Kripke argued that it is not possible for there to be unicorns. For "unicorn" is a natural kind term. But there are many possible natural kinds of single-horned equines that match our unicorn stories, and there is no possible natural kind that has significantly more right to count as the kind *unicorn*. So none of them count, and no possible world contains unicorns.

But there is another approach, through vagueness and supervaluationism. Let's say that the term "unicorn" is vague. It can be precisified as a full description of any one of the possible natural kinds of single-horned equines that match our unicorn stories.

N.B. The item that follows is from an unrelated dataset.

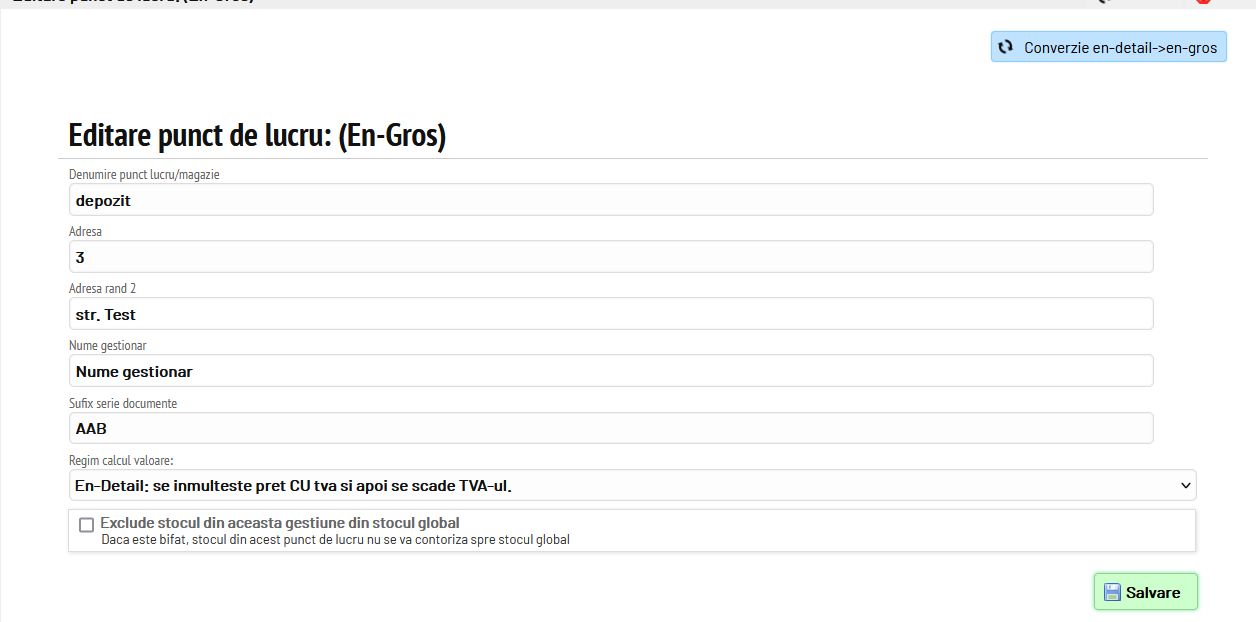Click the Nume gestionar input field
The height and width of the screenshot is (622, 1256).
coord(610,371)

Now consider the sentence that Kripke is unwilling to assert but which seems intuitively correct:

- Possibly there is a unicorn.

- Definitely, possibly there is a unicorn.

- For every precification
*U*of "unicorn", possibly there is a*U*.

## 5 comments:

I don't recall ever seeing a one horned equine. The equines I've dealt with always needed to have a good set of horns to keep their halos secure and set straight. My Thoroughbred, Merlin, was especially like this. I liked him when he was good, but I really loved him when he was bad. I once put a fly bonnet on his head, and the way this particular fly bonnet covered his ears made him look like he had devil horns. I had one good look at him and said "How becoming."

Then when it comes to unicorns, you might want to check this one horned deer out:

http://www.dailymail.co.uk/news/article-1025793/The-horned-deer-solve-mystery-unicorn.html

I think I've found six premises Kripke might approve and which entail that necessarily there are no unicorns:

P1. Necessarily, for any natural kind, if it is the 'unicorn' kind, then necessarily (it is the 'unicorn' kind if it exists).

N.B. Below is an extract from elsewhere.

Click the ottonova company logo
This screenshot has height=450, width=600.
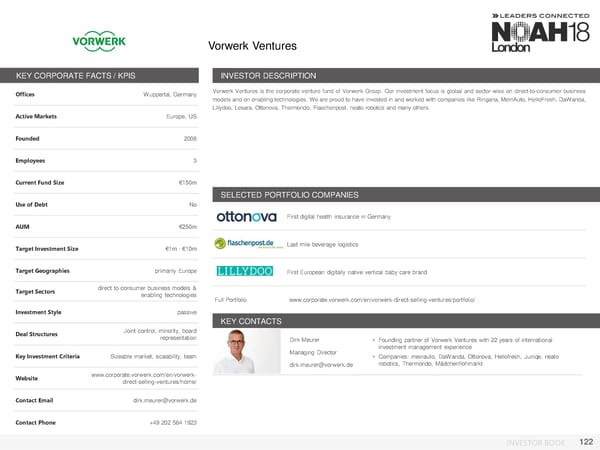point(246,216)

P2. Necessarily, the 'unicorn' kind (if there is one) is a 'one-horned equine' kind.

P3. Necessarily, for any 'one-horned equine' kind x, possibly there is also another 'one-horned equine' kind that has at least as much right to be the 'unicorn' kind as x does.

P4. Necessarily, if there is a 'unicorn' kind, then it has more right to be the 'unicorn' kind than does anything else.

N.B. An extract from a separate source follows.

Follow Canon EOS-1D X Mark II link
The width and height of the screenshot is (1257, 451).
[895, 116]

P5. 'Unicorn' is a natural kind term.

P6. For any F, if "F" is a natural kind term, then necessarily there is an 'F' natural kind if there are any F's.

Is Pruss objecting to the first premise? (I tend to reject P3 or P5.)

On the vagueness take, "the 'unicorn' kind" is vague. Premises 1, 2, 4 and 5 are all definitely true. But premise 3 is definitely false--for every disambiguation of "the 'unicorn' kind" it is false.

Gotcha. Thanks for that explanation.